Charles Rayne Kruger (January 29, 1922 - December 21, 2002) was a South-African writer, born in Queenstown, in the Eastern Cape, to an unmarried 17-year-old daughter of a British officer who had served in the Boer War, Rayne’s father had disappeared and his mother married Victor Kruger, a Johannesburg estate agent.

Kruger attended Jeppe High School and Witwatersrand University. He became an articled clerk in a Johannesburg law firm and during WWII, unsuitable for joining the Army, worked as a steward on a merchant ship, which became the basis for his first novel, Tanker (1952).

After war end, he returned to qualify as a lawyer, and in his spare time joined a theatrical company led by the West End actress Nan Munro.

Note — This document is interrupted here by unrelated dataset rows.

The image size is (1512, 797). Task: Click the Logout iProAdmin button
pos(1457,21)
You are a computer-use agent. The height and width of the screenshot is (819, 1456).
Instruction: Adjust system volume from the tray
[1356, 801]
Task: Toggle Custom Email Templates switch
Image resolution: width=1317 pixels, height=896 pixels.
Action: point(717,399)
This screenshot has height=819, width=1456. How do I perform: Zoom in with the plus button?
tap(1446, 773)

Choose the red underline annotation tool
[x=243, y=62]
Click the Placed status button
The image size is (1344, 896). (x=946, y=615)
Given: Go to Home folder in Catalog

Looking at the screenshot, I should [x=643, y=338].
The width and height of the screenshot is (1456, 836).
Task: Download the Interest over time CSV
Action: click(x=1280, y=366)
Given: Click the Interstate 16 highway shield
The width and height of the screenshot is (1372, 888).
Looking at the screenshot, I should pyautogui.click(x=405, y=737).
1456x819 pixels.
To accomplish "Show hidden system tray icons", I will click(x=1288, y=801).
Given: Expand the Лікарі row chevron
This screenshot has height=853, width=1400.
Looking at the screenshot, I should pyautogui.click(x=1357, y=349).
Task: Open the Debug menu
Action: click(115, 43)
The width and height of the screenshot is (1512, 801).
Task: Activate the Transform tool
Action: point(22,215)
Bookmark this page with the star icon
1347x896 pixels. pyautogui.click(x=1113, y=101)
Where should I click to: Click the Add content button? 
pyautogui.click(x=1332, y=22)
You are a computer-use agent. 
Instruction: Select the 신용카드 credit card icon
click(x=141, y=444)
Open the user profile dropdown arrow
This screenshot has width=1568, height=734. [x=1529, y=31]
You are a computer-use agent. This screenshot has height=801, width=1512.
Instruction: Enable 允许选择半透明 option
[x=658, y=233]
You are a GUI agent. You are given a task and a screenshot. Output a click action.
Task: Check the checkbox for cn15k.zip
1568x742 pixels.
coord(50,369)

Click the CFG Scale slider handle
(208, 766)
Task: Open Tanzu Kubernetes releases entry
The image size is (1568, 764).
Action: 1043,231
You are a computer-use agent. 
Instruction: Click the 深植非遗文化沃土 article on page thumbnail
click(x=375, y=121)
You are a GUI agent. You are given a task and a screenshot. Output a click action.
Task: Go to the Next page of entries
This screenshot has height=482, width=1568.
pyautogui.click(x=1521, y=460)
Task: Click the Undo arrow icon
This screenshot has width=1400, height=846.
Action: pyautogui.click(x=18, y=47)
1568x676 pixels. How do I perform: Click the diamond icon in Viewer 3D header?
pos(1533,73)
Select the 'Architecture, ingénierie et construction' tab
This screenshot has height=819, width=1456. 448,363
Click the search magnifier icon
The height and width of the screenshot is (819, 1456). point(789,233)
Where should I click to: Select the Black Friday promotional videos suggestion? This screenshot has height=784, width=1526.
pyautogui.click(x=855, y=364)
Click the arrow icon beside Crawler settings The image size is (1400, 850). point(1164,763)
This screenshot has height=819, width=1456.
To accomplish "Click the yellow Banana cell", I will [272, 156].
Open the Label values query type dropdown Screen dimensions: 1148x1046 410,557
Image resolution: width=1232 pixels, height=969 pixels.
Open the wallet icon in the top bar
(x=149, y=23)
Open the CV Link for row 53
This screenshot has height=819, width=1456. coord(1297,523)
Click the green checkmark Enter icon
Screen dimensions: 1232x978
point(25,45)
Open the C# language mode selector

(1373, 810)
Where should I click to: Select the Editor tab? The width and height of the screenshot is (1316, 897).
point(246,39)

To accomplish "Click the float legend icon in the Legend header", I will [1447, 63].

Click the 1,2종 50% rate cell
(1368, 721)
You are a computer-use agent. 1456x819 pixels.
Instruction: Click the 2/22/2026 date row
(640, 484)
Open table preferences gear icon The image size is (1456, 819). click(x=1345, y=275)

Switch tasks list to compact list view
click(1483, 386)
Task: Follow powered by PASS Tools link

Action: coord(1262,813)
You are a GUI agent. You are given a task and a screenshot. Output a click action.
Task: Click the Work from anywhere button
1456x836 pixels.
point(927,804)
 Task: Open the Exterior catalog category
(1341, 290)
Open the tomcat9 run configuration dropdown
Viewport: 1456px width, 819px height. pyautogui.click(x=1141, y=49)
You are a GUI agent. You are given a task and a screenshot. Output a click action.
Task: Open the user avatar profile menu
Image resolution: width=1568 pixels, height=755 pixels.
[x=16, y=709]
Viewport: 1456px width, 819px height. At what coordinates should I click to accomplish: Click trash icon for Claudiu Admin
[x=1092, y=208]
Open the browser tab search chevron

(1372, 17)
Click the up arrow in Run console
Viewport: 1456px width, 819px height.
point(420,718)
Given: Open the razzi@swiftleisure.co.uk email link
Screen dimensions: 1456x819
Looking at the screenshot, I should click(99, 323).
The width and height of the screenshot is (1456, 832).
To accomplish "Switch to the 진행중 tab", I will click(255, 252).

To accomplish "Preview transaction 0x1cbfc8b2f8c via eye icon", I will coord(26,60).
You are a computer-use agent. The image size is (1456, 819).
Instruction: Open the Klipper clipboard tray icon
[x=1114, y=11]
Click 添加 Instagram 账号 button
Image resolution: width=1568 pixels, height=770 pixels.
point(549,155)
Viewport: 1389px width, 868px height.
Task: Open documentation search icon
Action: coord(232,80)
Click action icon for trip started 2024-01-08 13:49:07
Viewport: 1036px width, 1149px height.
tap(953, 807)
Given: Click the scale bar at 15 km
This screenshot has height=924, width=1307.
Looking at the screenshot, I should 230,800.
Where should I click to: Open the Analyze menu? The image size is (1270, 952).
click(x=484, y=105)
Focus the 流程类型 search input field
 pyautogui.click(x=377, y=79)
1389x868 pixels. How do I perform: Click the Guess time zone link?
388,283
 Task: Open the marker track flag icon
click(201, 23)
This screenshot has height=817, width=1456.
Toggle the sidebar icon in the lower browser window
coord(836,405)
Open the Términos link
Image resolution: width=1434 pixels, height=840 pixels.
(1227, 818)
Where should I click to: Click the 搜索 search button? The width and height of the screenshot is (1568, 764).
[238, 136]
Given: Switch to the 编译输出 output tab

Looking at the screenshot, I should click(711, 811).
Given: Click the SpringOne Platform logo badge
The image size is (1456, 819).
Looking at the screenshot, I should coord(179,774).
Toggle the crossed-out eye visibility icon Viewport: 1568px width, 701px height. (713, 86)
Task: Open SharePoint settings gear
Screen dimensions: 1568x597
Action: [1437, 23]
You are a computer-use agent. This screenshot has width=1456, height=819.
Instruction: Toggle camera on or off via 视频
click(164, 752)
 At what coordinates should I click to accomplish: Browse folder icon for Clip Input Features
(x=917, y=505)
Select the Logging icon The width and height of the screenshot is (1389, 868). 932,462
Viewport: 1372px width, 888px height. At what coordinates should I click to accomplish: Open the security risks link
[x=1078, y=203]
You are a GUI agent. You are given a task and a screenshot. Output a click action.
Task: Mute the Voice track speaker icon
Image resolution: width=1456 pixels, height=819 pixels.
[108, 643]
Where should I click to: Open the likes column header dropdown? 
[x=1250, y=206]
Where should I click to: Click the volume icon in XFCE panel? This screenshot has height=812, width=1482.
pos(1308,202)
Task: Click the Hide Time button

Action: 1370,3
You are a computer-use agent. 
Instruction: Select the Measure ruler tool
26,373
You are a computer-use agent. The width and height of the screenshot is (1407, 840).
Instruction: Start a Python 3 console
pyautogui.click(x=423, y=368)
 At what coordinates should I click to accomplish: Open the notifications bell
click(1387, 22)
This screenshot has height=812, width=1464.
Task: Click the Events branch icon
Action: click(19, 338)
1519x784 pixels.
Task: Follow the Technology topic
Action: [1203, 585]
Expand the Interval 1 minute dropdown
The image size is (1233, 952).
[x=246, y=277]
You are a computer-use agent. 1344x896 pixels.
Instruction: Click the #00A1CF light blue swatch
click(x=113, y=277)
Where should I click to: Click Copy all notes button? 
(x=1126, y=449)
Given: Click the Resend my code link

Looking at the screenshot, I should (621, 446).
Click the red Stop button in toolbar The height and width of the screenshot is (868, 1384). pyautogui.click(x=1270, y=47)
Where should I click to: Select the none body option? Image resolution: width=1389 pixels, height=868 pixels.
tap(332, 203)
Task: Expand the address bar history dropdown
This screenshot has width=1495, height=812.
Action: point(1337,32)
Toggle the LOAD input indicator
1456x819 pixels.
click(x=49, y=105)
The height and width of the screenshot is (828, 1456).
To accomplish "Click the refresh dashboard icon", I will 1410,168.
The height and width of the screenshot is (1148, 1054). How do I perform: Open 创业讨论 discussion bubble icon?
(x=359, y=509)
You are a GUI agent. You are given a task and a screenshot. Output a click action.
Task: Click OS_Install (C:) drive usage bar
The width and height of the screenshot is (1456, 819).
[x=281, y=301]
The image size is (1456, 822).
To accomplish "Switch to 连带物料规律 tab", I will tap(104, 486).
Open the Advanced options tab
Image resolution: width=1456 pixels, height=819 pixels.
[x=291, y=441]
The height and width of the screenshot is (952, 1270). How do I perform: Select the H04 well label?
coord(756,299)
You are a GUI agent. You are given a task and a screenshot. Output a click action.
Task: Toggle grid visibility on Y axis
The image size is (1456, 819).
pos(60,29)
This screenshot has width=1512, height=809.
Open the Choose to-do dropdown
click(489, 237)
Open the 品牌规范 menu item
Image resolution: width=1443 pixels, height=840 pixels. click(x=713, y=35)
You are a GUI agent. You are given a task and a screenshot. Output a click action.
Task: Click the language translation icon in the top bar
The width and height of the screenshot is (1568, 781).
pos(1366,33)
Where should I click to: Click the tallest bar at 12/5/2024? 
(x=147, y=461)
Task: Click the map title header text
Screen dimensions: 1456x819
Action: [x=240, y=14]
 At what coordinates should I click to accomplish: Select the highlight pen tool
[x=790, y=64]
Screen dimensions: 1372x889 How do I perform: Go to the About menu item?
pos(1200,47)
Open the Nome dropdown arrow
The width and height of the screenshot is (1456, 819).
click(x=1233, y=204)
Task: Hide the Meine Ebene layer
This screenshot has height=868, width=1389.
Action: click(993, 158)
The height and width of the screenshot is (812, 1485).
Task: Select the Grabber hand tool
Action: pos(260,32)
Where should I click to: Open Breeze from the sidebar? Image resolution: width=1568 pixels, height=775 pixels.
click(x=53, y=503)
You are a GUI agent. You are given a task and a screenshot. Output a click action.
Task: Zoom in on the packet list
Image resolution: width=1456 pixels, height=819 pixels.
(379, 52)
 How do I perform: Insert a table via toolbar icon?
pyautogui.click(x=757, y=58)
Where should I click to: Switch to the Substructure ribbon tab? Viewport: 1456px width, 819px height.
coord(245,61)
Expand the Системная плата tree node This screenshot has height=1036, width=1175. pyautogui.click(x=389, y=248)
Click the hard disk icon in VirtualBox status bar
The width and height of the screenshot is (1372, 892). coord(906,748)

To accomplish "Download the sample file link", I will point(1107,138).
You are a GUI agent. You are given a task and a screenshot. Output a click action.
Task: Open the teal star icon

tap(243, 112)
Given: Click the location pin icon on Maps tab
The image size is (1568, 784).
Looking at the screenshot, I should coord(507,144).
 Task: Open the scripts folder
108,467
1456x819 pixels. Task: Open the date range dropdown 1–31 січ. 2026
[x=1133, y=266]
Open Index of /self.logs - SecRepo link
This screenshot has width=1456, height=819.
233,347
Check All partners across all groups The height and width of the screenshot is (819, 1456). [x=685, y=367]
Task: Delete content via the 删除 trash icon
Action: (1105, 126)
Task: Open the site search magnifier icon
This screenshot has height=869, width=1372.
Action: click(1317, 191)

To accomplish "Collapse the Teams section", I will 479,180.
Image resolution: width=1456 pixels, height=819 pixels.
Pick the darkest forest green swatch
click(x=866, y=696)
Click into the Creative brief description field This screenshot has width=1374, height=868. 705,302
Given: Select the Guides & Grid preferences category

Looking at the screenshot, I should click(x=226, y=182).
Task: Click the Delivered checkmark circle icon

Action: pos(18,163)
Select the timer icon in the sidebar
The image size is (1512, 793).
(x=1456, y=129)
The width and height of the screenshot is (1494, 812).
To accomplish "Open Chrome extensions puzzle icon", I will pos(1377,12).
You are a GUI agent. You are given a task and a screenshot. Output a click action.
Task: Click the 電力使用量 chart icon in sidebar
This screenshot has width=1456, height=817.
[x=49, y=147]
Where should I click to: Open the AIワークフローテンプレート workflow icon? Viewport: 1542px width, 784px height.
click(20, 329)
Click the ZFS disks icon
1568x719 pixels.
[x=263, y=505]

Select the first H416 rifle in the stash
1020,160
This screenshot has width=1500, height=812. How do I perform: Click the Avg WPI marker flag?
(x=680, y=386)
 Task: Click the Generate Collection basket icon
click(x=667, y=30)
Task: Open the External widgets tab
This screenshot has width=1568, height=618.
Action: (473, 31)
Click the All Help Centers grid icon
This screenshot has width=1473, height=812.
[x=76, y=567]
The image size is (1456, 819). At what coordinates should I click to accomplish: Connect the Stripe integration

Following Kruger’s marriage to Munro in England, he became a newsreader with the BBC World Service.

His play The Green Box, about a woman who disguised her sex to serve as a doctor in the Boer War, was briefly performed at the Chepstow Theatre in London, and it was then Kruger began to start writing in earnest: his first novel, Tanker, was followed by The Spectacle (1953), a gripping crime story; Young Villain With Wings, an account of forger poet Thomas Chatterton; My Name Is Celia, a romance set in post-war Berlin; and the thrillers An Even Keel and Ferguson. All were noted for their realistic use of material and skilful plotting.

His non-fiction work on the Boer War, Goodbye Dolly Gray (1959), would go on to become a bestseller and cement his reputation as a noted author.

Kruger was in the process of writing a one-volume history of China, All Under Heaven, when he died on December 21, 2002 at the age of 80.